=== THE EXERCISE ===
Duplicate the listing from the line with "The width and" up to and including the line with "Screen dimensions: 1568x784", leaving out the pictures.

(Interface element listing)
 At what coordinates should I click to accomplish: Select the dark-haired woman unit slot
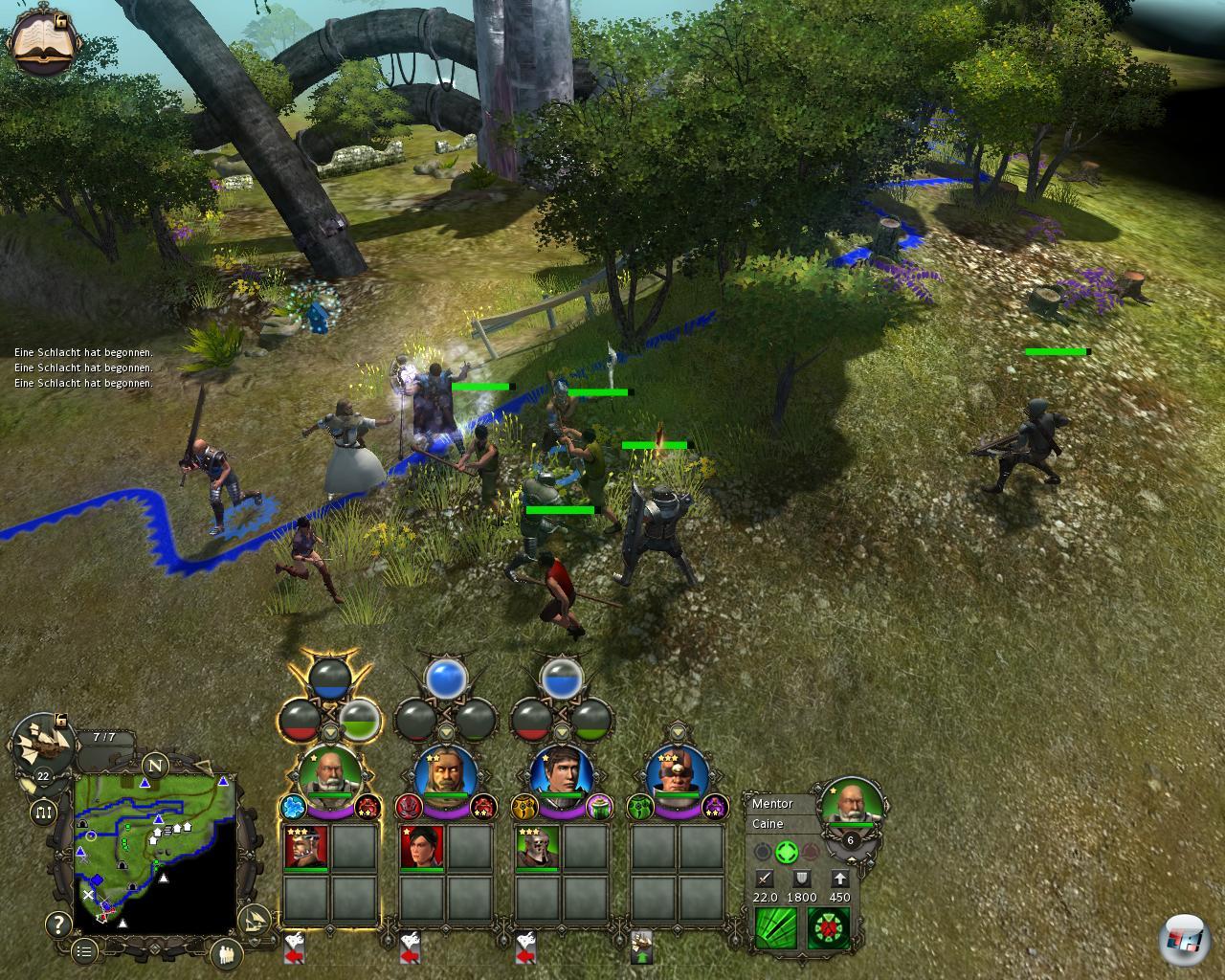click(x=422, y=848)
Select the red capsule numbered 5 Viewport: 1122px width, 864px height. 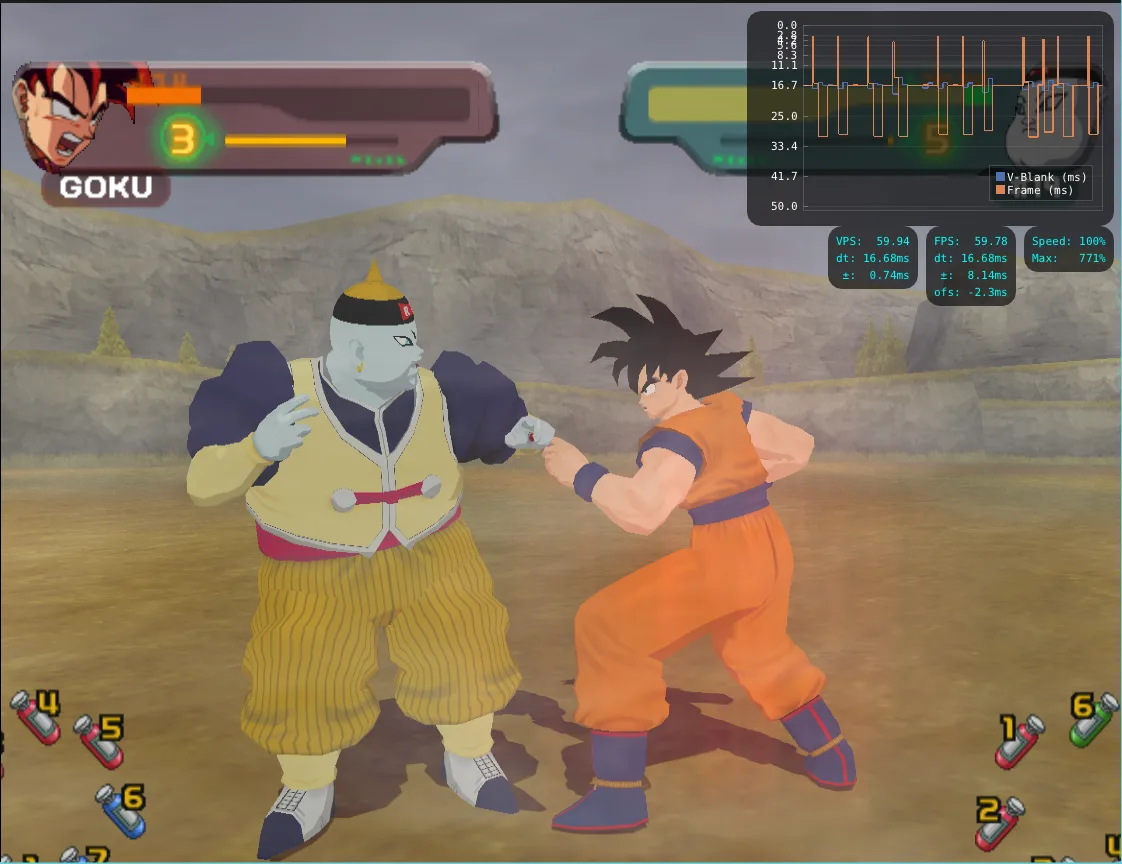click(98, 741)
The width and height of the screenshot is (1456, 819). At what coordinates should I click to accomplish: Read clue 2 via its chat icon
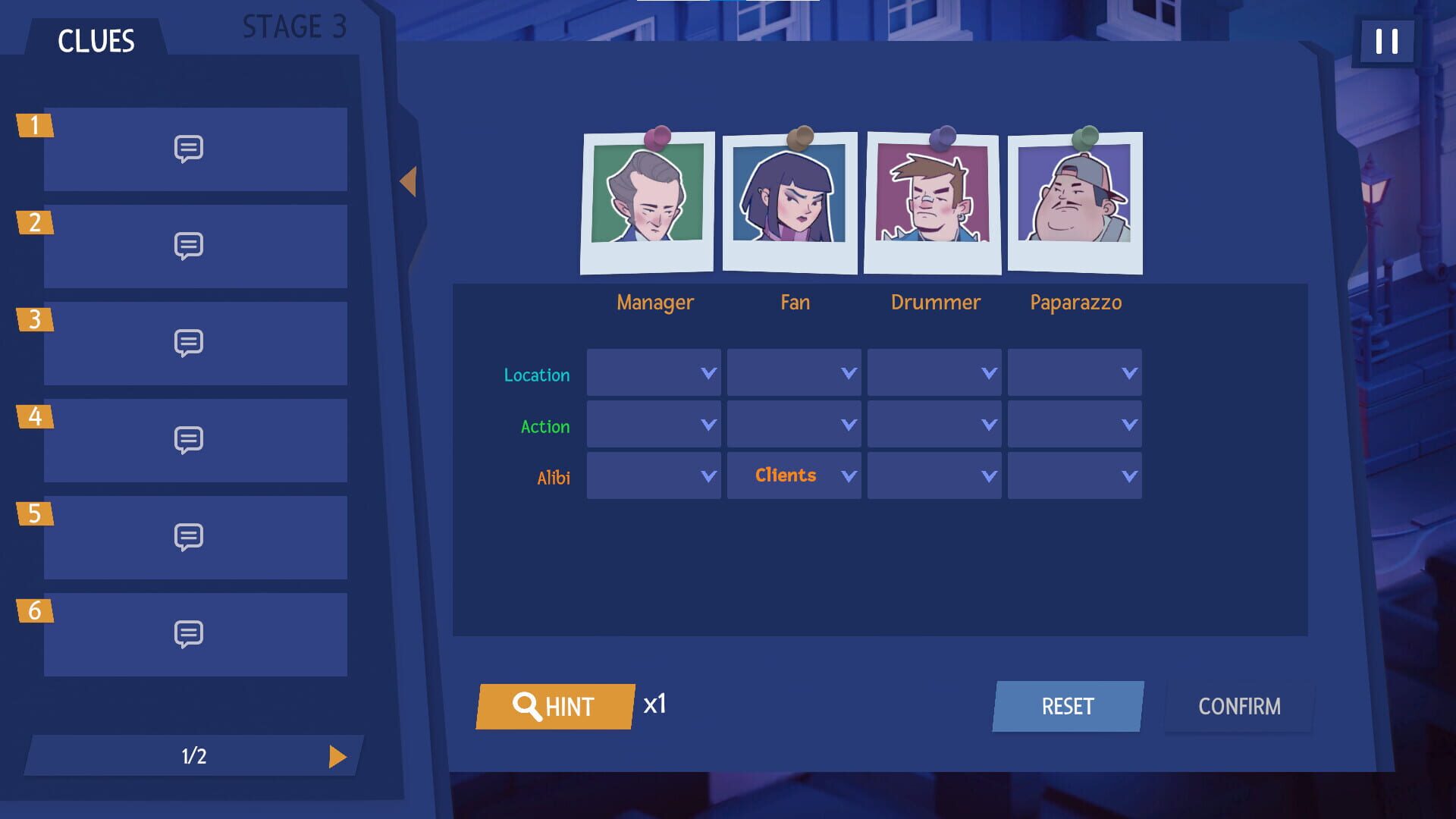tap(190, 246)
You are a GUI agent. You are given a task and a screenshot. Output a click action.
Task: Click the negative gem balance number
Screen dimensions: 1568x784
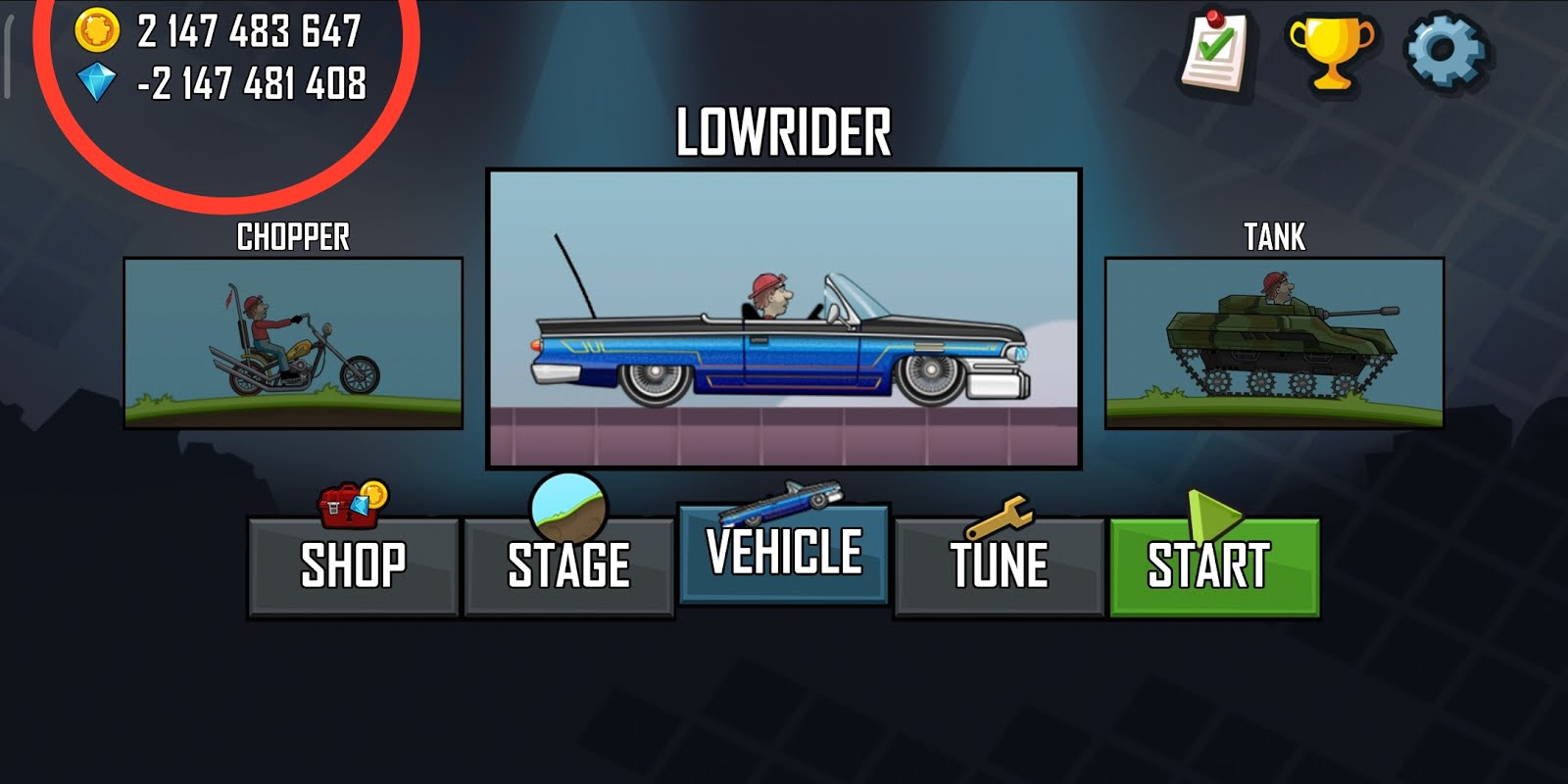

---

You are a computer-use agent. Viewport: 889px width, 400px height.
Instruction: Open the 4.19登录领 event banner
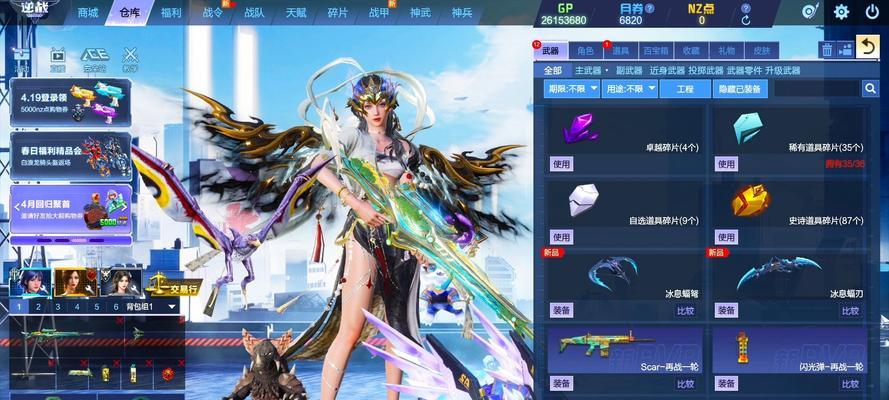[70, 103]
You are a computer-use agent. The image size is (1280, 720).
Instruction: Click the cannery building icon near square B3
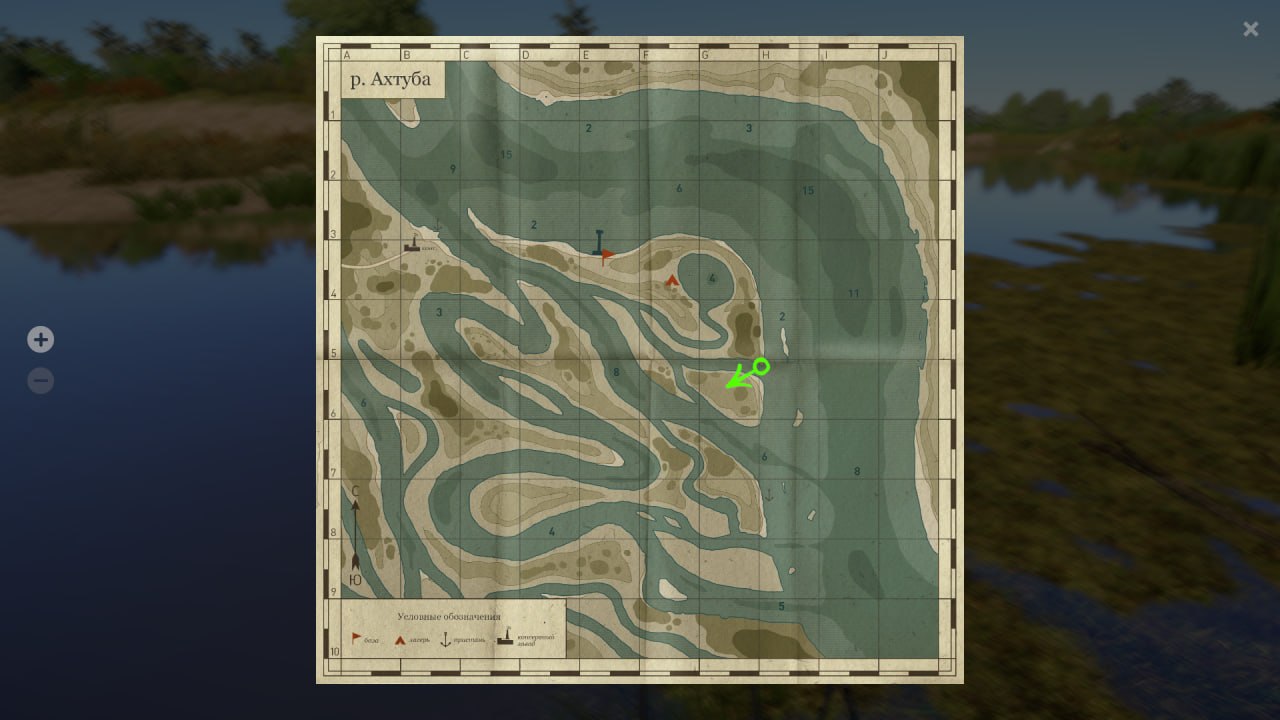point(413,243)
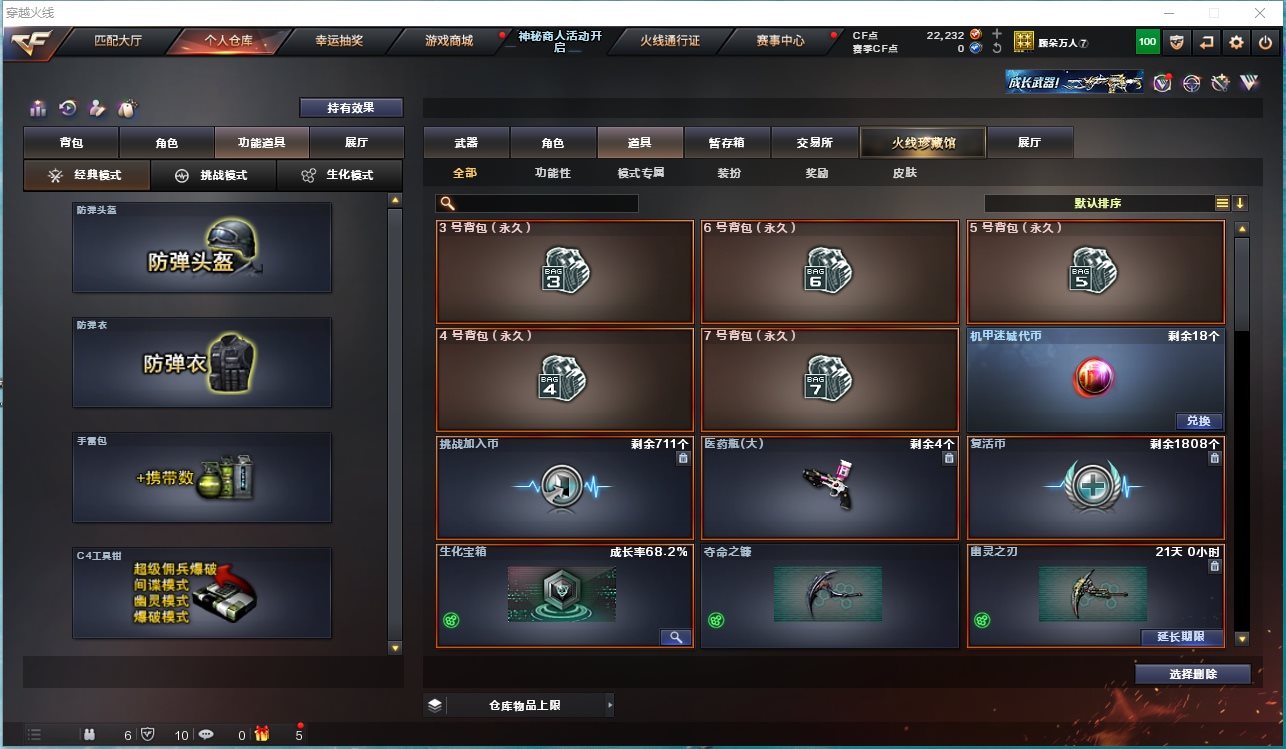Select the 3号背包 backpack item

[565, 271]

=== FINISHED TASK ===
The width and height of the screenshot is (1456, 819). At what coordinates should I click to accomplish: Read clue 2 via its chat icon
tap(190, 246)
You are a GUI agent. You are given a task and a screenshot. Output a click action.
Task: Click the negative gem balance number
Screen dimensions: 1568x784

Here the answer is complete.